Directly Learning Tractable Models for Sequential Inference and DecisionMaking
MetadataShow full item record
Probabilistic graphical models such as Bayesian networks and Markov networks provide a general framework to represent multivariate distributions while exploiting conditional independence. Over the years, many approaches have been proposed to learn the structure of those networks. However, even if the resulting network is small, inference may be intractable (e.g., exponential in the size of the network) and practitioners must often resort to approximate inference techniques. Recent work has focused on the development of alternative graphical models such as arithmetic circuits (ACs) and sum-product networks (SPNs) for which inference is guaranteed to be tractable (e.g., linear in the size of the network for SPNs and ACs). This means that the networks learned from data can be directly used for inference without any further approximation. So far, previous work has focused on learning models with only random variables and for a fixed number of variables based on fixed-length data.
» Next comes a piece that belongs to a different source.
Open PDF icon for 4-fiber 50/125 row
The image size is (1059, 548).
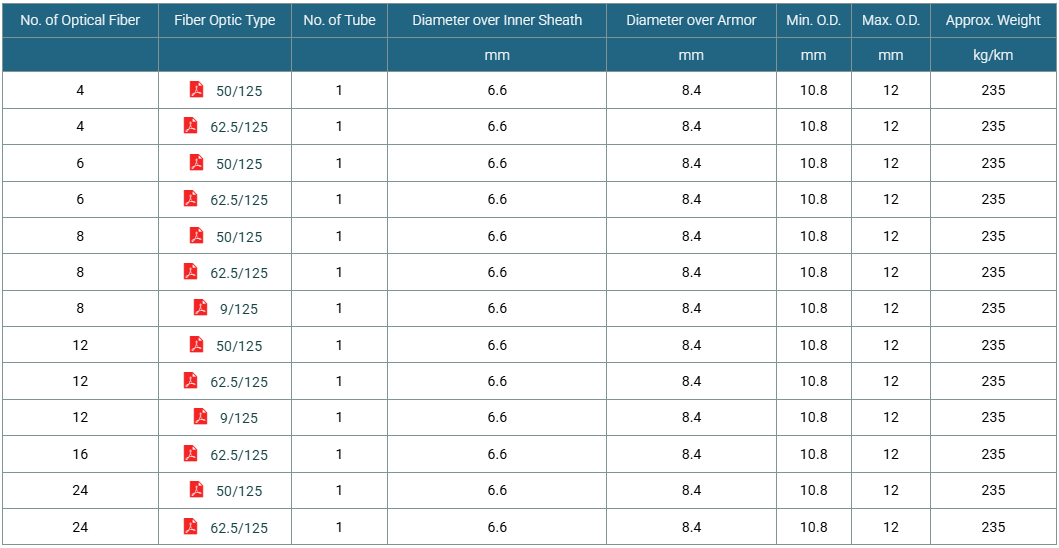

In this thesis, I present two new probabilistic graphical models: Dynamic Sum-Product Networks (DynamicSPNs) and Decision Sum-Product-Max Networks (DecisionSPMNs), where the former is suitable for problems with sequence data of varying length and the latter is for problems with random, decision, and utility variables. Similar to SPNs and ACs, DynamicSPNs and DecisionSPMNs can be learned directly from data with guaranteed tractable exact inference and decision making in the resulting models. I also present a new online Bayesian discriminative learning algorithm for Selective Sum-Product Networks (SSPNs), which are a special class of SPNs with no latent variables. This new learning algorithm achieves tractability by utilizing a novel idea of mode matching, where the algorithm chooses a tractable distribution that matches the mode of the exact posterior after processing each training instance. This approach lends itself naturally to distributed learning since the data can be divided into subsets based on which partial posteriors are computed by different machines and combined into a single posterior.